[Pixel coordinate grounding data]
****************************************

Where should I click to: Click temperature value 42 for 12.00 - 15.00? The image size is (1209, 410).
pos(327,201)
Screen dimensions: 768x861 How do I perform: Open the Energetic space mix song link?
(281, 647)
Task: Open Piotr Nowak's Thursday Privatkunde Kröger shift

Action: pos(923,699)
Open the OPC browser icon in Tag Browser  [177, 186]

****************************************

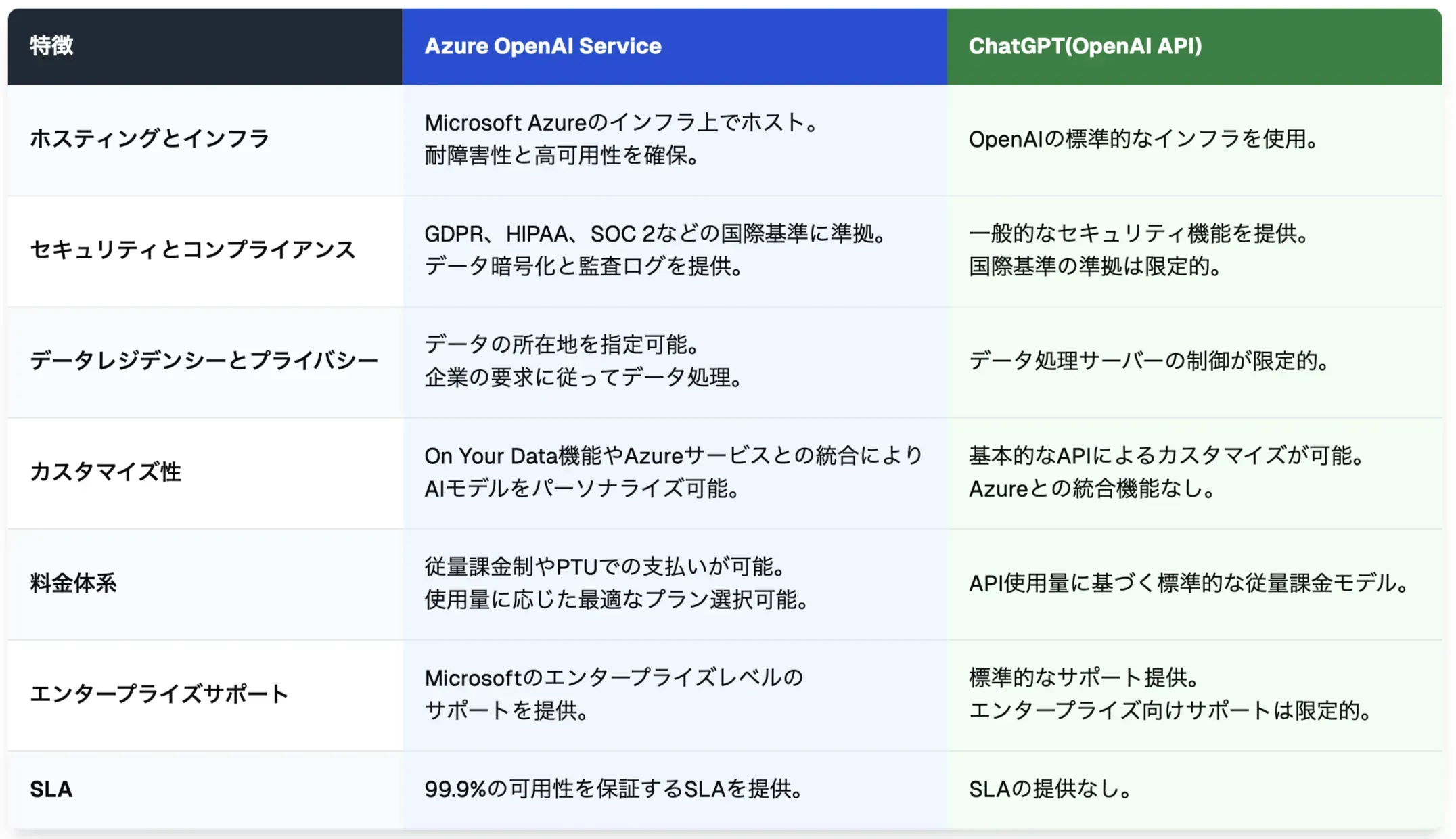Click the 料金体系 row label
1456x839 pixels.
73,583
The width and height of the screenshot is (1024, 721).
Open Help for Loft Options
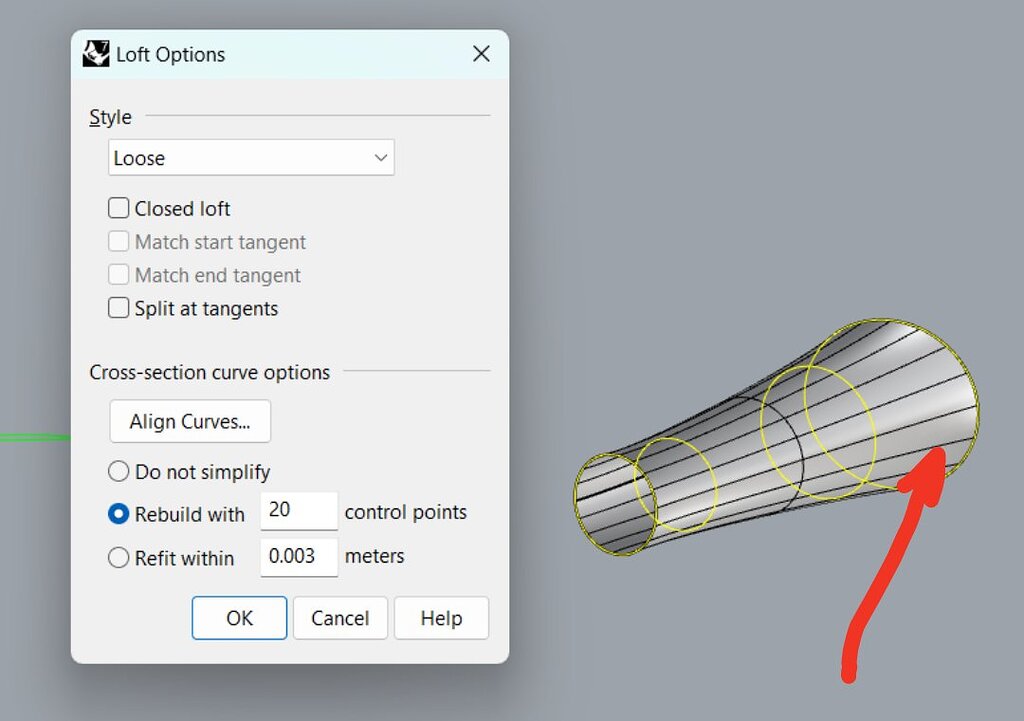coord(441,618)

****************************************

## Exercise aim
Using the entries above, output exactly the lines between the line holding "Screen dimensions: 768x861" and the line holding "Open the OPC", end lines included, and nothing more.

## Result for this task
Screen dimensions: 768x861 How do I perform: Open the Energetic space mix song link?
(281, 647)
Task: Open Piotr Nowak's Thursday Privatkunde Kröger shift

Action: pos(923,699)
Open the OPC browser icon in Tag Browser  [177, 186]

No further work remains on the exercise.